Unsecured Business Credit
In today’s world it goes unsaid that businesses need credit. Most businesses simply cannot survive only with the cash they have in the bank.
They need to borrow from banks, suppliers and others in order to trade efficiently.
A few simple examples of a business using credit are:
- A business makes use of a bank overdraft – e.g. the bank account goes $20,000 overdrawn
- A business obtains a credit card in the business’s name
- A business takes out a fixed term bank loan – e.g. $50,000 loaned over sixty months
- A business buys goods or services from a supplier and agrees to pay for them in 30 days – this is known as net 30 trade credit
There are basically 2 forms of business credit – secured and unsecured.
Wikipedia defines secured credit or a secured loan as follows: “A secured loan is a loan in which the borrower pledges some asset (e.g. a car or property) as collateral for the loan, which then becomes a secured debt owed to the creditor who gives the loan. The debt is thus secured against the collateral — in the event that the borrower defaults, the creditor takes possession of the asset used as collateral and may sell it to regain some or all of the amount originally lent to the borrower, for example, foreclosure of a home”

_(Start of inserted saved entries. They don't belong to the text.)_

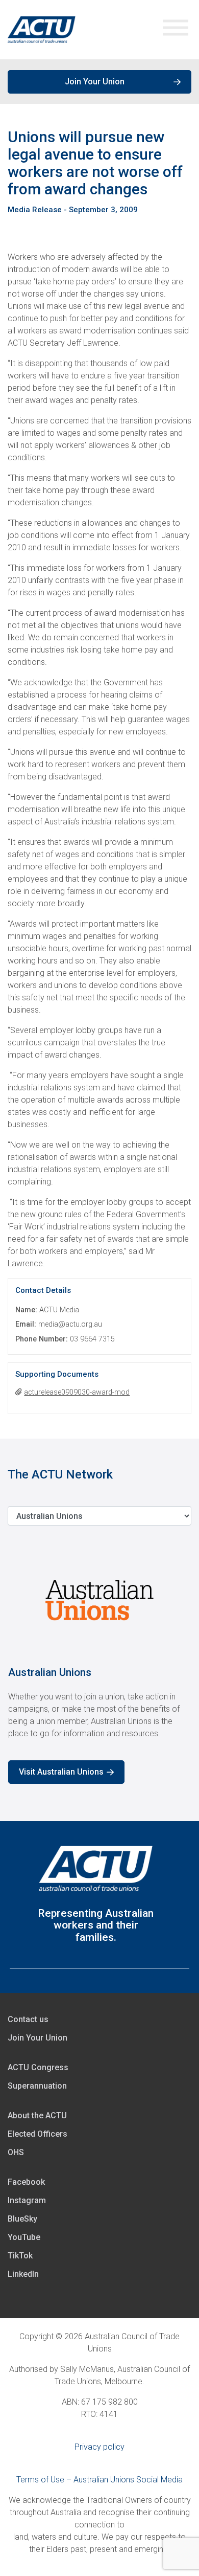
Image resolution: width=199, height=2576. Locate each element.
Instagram (27, 2200)
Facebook (26, 2182)
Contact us (28, 2019)
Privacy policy (99, 2447)
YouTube (24, 2237)
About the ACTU (37, 2115)
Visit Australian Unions (61, 1772)
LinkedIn (23, 2274)
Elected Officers (37, 2134)
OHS (16, 2152)
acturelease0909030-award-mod (77, 1392)
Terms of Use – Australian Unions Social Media (99, 2479)
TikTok (20, 2255)
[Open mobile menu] (175, 29)
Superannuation (37, 2086)
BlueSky (22, 2219)
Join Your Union (95, 81)
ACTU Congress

Wikipedia defines unsecured credit as follows: “In finance, unsecured debt refers to any type of debt or general obligation that is not collateralised by a lien on specific assets of the borrower in the case of a bankruptcy or liquidation or failure to meet the terms for repayment.”
Banks are the primary lender of unsecured business credit. Bad economic times have pressured banks to limit their lending, but they still do offer unsecured business credit.
Also as previously noted, suppliers are another source of unsecured business credit when goods and services are provided on net 30 terms.